Palestrina Cathedral (Duomo di Palestrina; Cattedrale di Sant'Agapito martire) is a Roman Catholic cathedral located in Palestrina, in the region of Lazio, Italy. It is the episcopal seat of the Suburbicarian Diocese of Palestrina, and dedicated to Saint Agapitus.

==History and description==
The church was built into the ruins of a temple, perhaps dedicated to Jupiter, located in the ancient Roman forum of Praeneste. Documents cite the transfer in 898 of the relics of Saint Agapitus, since moved to the interior of the Basilica cimiteriale extramoenia delle Quadrelle. The original paleo-Christian church was enlarged by bishop Conone with the addition to two lateral aisles and the construction of a crypt in the presbytery.

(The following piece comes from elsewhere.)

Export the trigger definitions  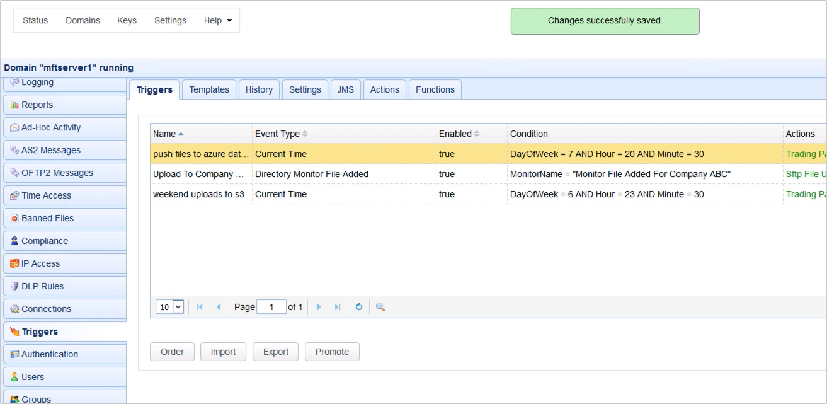pyautogui.click(x=275, y=352)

The basilica was consecrated on 16 December 1117 by Pope Pasquale II. During the civil conflicts in 1437 between the Colonna family and the papacy, part of the facade including the bell-tower was razed, and the relics of Saint Agapitus were taken to what is now Tarquinia. A century later, they were returned at the request of Cardinal Marcantonio Colonna and Pope Sixtus V. They are housed in a bejeweled bust of silver, and displayed in a public procession in honor of the saint held every 18 August.

The facade, originally Romanesque in style, has a portal built in 1505. It displays the heraldic coat of arms of Cardinal Girolamo Bassi della Rovere, depicting Agapitus and his palm of martyrdom adjacent to the coat of arms of the Colonna family. The interior nave is decorated with medallions depicting Bishops of Praeneste, while the windows depict saints and martyrs associated with the town. Among the altarpieces are one depicting the Decapitation of Sant’Agapito by Carlo Saraceni (last chapel on right), a Crucifixion with the Virgin and St Lawrence and a Savior by Girolamo Siciolante da Sermoneta. The frescoes around the main altar depict the life of Saint Agapitus by Domenico Bruschi. In the left nave is a stucco replica of the Pietà di Palestrina by Michelangelo.

Giovanni Pierluigi da Palestrina was organist of the cathedral from 1544 until 1551.